Tuesday, February 7, 2017

Strategy? [TGT]

     There has been a lot of news and prominent investors coming out and saying a load of different things. Some argue that all of Trump's plans will encourage growth and the stock market will continue its bull trend for the foreseeable future. Others are saying that a tax cut could increase the debt dramatically and lead to a market correction. It has been very frothy lately, not wanted to move too much higher of lower since mid December. Seth Klarman in his note to his investors wrote that he is moving toward a larger percentage of cash in his portfolio because he believes there is more downside potential. 

     This is where a strategy is forming in my head. So far the buyers and sellers have pretty much evened each other out. Some small ups and downs, but nothing to really worry about. I have been looking at the stocks that are oversold in this market of mostly overbought securities. More specifically, the RSI, or relative strength index.

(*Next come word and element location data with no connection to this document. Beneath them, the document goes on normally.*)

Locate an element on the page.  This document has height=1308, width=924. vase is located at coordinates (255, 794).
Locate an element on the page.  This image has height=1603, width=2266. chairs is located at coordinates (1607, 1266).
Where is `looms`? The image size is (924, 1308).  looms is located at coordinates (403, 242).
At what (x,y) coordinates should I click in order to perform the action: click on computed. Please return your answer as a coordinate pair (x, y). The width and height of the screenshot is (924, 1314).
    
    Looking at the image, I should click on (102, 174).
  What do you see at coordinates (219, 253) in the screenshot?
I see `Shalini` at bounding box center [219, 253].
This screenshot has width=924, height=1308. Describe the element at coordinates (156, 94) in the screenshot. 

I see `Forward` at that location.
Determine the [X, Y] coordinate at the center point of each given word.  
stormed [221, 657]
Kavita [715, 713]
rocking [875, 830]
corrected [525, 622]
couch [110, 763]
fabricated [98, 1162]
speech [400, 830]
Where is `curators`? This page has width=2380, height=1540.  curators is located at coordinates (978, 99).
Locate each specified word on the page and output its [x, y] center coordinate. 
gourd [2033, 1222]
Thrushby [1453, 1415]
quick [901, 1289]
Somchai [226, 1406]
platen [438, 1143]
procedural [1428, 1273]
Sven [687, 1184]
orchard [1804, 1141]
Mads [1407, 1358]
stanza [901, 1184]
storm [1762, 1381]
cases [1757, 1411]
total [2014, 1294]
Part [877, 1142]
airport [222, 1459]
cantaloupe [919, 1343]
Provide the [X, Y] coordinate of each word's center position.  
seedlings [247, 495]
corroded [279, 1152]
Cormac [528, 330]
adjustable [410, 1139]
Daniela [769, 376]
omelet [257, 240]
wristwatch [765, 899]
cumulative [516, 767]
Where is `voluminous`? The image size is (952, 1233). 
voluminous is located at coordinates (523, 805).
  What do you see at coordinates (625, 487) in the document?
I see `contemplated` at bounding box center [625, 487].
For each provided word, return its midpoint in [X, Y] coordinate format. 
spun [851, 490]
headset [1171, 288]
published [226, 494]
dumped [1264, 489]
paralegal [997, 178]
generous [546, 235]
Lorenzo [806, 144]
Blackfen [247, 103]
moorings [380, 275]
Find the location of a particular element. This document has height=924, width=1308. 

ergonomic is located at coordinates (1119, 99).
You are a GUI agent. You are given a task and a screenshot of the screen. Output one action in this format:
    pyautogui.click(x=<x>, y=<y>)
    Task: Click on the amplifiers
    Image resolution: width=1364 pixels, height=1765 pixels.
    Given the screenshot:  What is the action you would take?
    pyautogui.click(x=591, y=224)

   This is the screenshot from finviz where I do my stock screening. I like to look for companies below 30, favorably below 20. So for me that would be step 1. 

     Step 2 is to find a stock that in your own eyes looks good. The one I have picked was under 20 a few days ago but has since breached 20 to 28 in the RSI indicator. I picked this one stock because the companies has stores all over the United States and is in no trouble of bankruptcy. They stand to benefit a great deal from any corporate tax cut President Trump and his administration agree to and they are at 2 year lows. The stock I have picked, and actually many top analysts have picked, is Target Corporation. 

Target    [TGT]

     Posted below will be the screenshot from stockcharts.com regarding the daily numbers. 

     The things I don't like about this chart revolve primarily around the moving averages. In a bearish move, the 50 day exponential has crossed under the 200 and it looks like the normal is right behind. That's to be expected though considering the big movements of this stock. They were brought up high with most other stocks during election time and since has come down to below pre election levels. The jump up likely was due to people acting out of emotion causing the markets to behave inefficiently. 

     The things I do like about this stock are obviously the RSI sitting at 28 showing it is and has been oversold for roughly three weeks now. Since the initial dive the stock hasn't rallied at all, actually doing the opposite and dropping a little bit more. However, the MACD and the stochastic indicators here seem to be working in tandem and could be a great sign. I have said in the past that each of these on their own can show changes in short term trends and when the stock may start to tick up or down. Both when the black line cross above the red line. While both happening separately is great, the two charts crossing together is an even stronger signal. The thought here is if the stochastic crossed above the red line within 3 days of the MACD doing the same thing then the stock price will start to rise. It is hard to tell where the stochastic lines are at and if either of them have crossed, but they are extremely close and it may qualify as "together". 

     In the near term I am very positive the market will see growth in the share price of Target. In the longer term, over the next year to two years, I have similar views. With the new administrations proposed corporate tax cuts I see the financial statements and future outlook of Target getting better and better quarter over quarter.